Required work:
• 1. Reproduce the TikTok story between "The second encounter" and "were finished anyway.", inclusive.
• 2. Put this sentence from the TikTok story into Spanish: "Before we went to Crosby, we stopped off at McDonald’s in Aintree for some food before Mass (as you do)."
• 3. Turn the paragraph of the TikTok story that begins "We then drove to Crosby" into a short bulleted list that keeps its main facts.

I had two memorable encounters with TikTok.
I was in the chaplaincy office during lunchtime one day and some of the students were discussing it. I had an idea what it was but, being a very cool and hip chaplain (!!), I managed to hide my utter ignorance and un-hipness (is that even a word?), nodded and smiled, ahh-ed and yes-ed at their chat about the latest videos they were watching. I even said “Yes!” when their questions began with “And sir, you know when….” Nope, hadn’t a clue. As soon as they were out the door, I started to google. Frantically.
The second encounter was more up-close. Mrs. Landor (our Head of RE) and myself took some of our Faith in Action students to the Lenten Youth Alive Mass in Crosby. Before we went to Crosby, we stopped off at McDonald’s in Aintree for some food before Mass (as you do). That’s when I learned the power of TikTok. Towards the end of the meal, the students were moving to different locations in the restaurant, putting down their phones and dancing in front of them. I didn’t know what to do – should I tell them to sit down or let them..er…tiktok? I decided to get them back in the bus…we were finished anyway.
We then drove to Crosby, parked opposite the church but, since we were early, we decided to wait in the bus. Moments later, the girls are up out of their seats, phones down, dancing, giggling and laughing. Mrs Landor and I stared out through the windscreen as the bus rocked and shaked to the music and dancing of TikTok. Suddenly, we weren’t too early for Mass!

Information supplied:
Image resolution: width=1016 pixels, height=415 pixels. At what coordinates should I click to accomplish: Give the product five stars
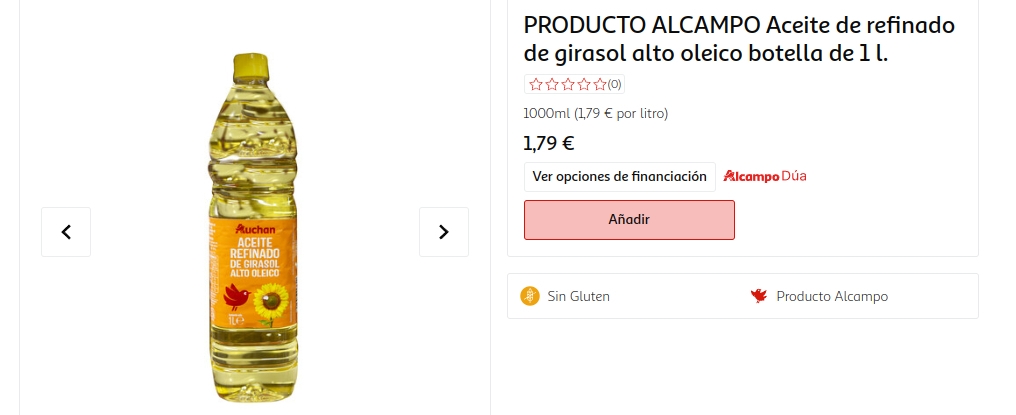(x=600, y=85)
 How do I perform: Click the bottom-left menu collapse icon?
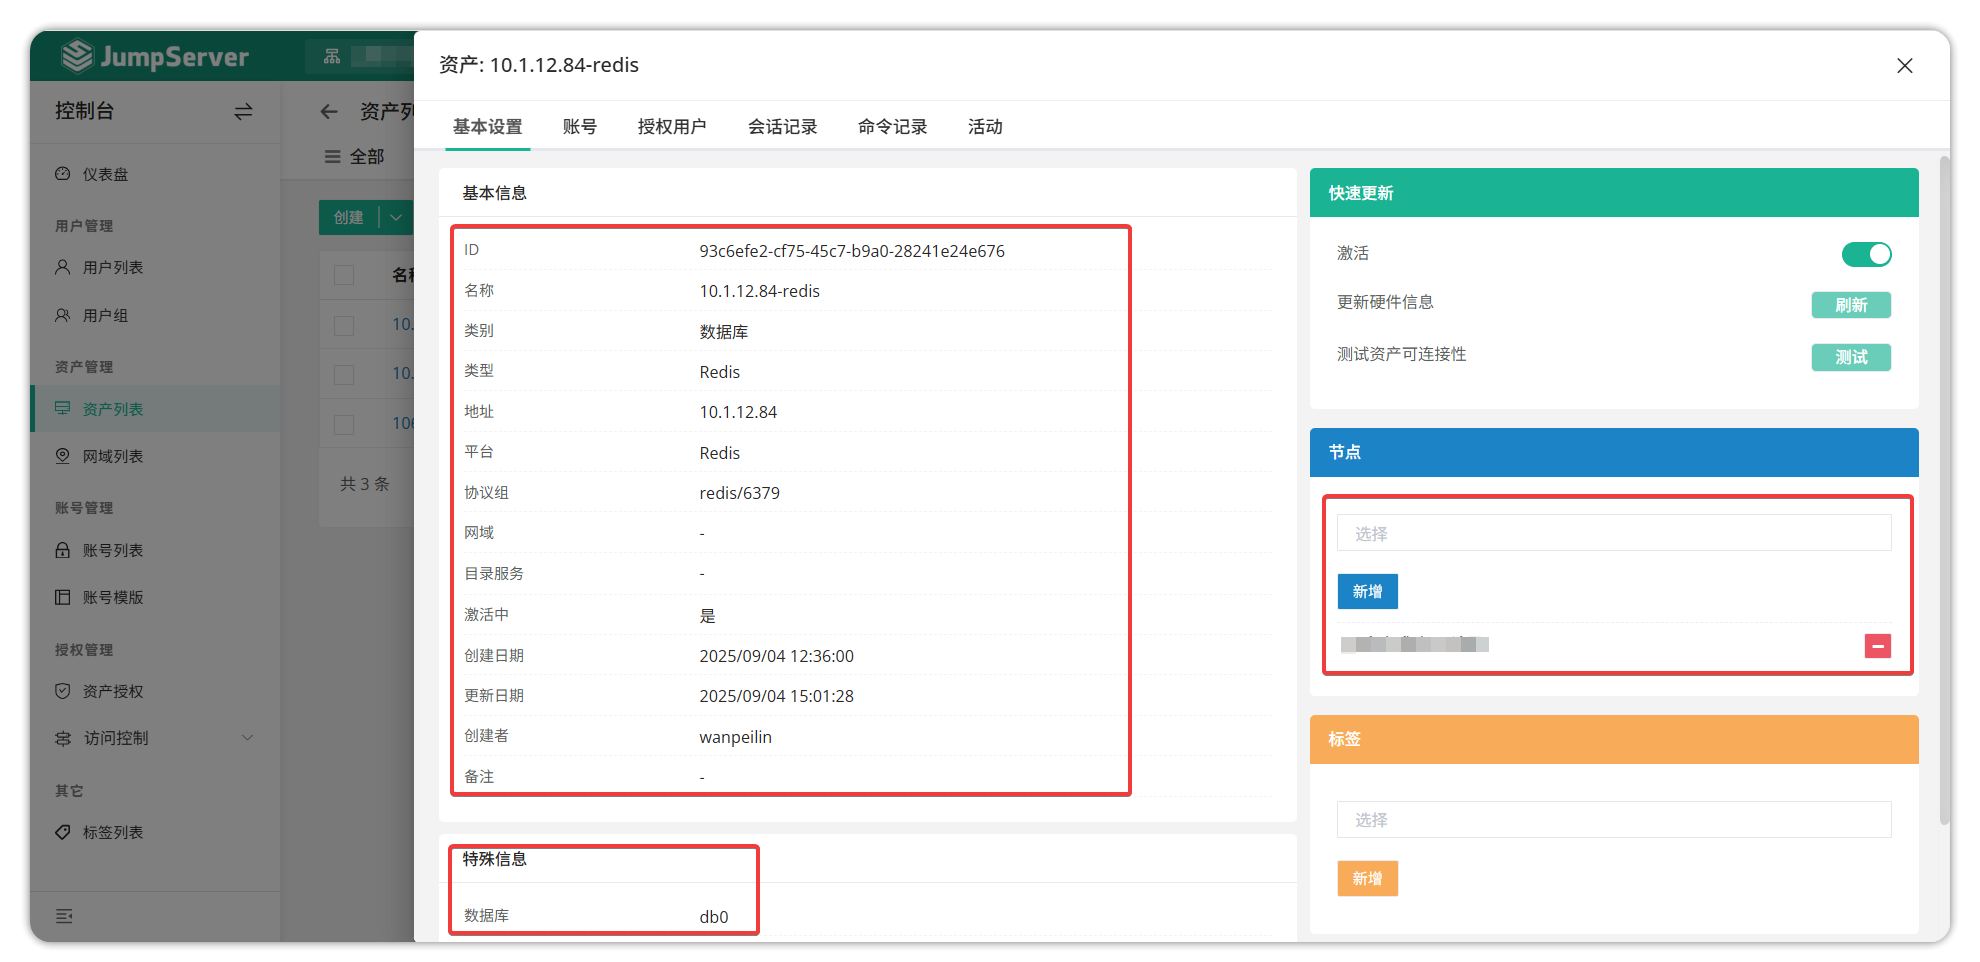pyautogui.click(x=64, y=916)
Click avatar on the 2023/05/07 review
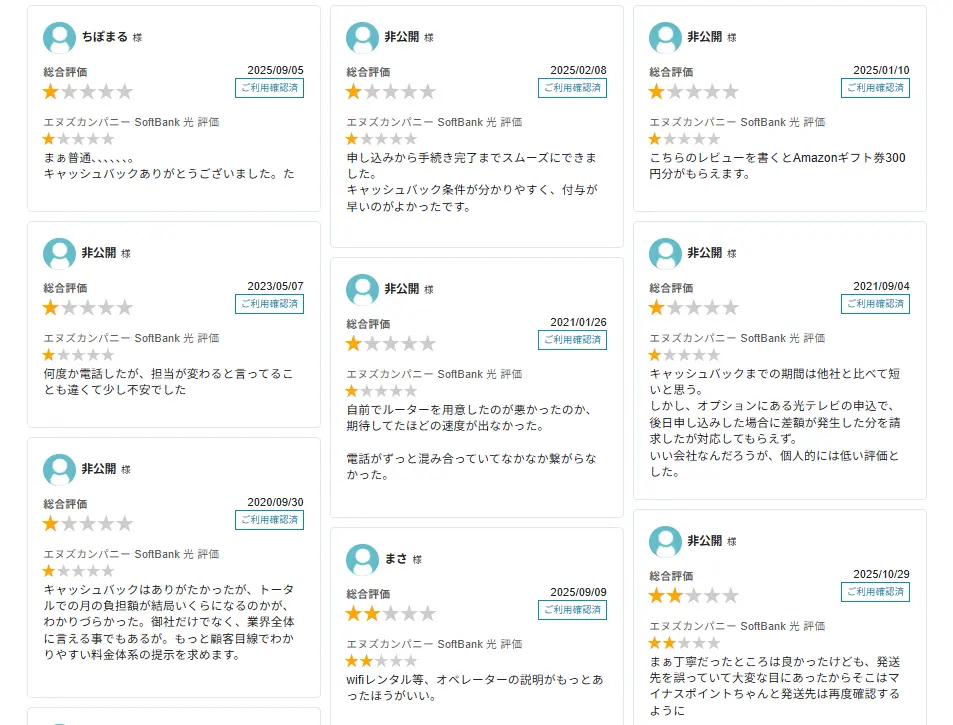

Task-by-task solutions:
• 1.
The second encounter was more up-close. Mrs. Landor (our Head of RE) and myself took some of our Faith in Action students to the Lenten Youth Alive Mass in Crosby. Before we went to Crosby, we stopped off at McDonald’s in Aintree for some food before Mass (as you do). That’s when I learned the power of TikTok. Towards the end of the meal, the students were moving to different locations in the restaurant, putting down their phones and dancing in front of them. I didn’t know what to do – should I tell them to sit down or let them..er…tiktok? I decided to get them back in the bus…we were finished anyway.

• 2. Antes de ir a Crosby, paramos en el McDonald's de Aintree para comer algo antes de misa (como se suele hacer).

• 3.
- They drove to Crosby and parked opposite the church.
- Because they were early, they waited in the bus.
- Moments later, the girls got up, put their phones down, and danced, giggled, and laughed.
- Mrs Landor and the narrator stared out through the windscreen as the bus rocked to the music and dancing.
- Suddenly, they were no longer too early for Mass.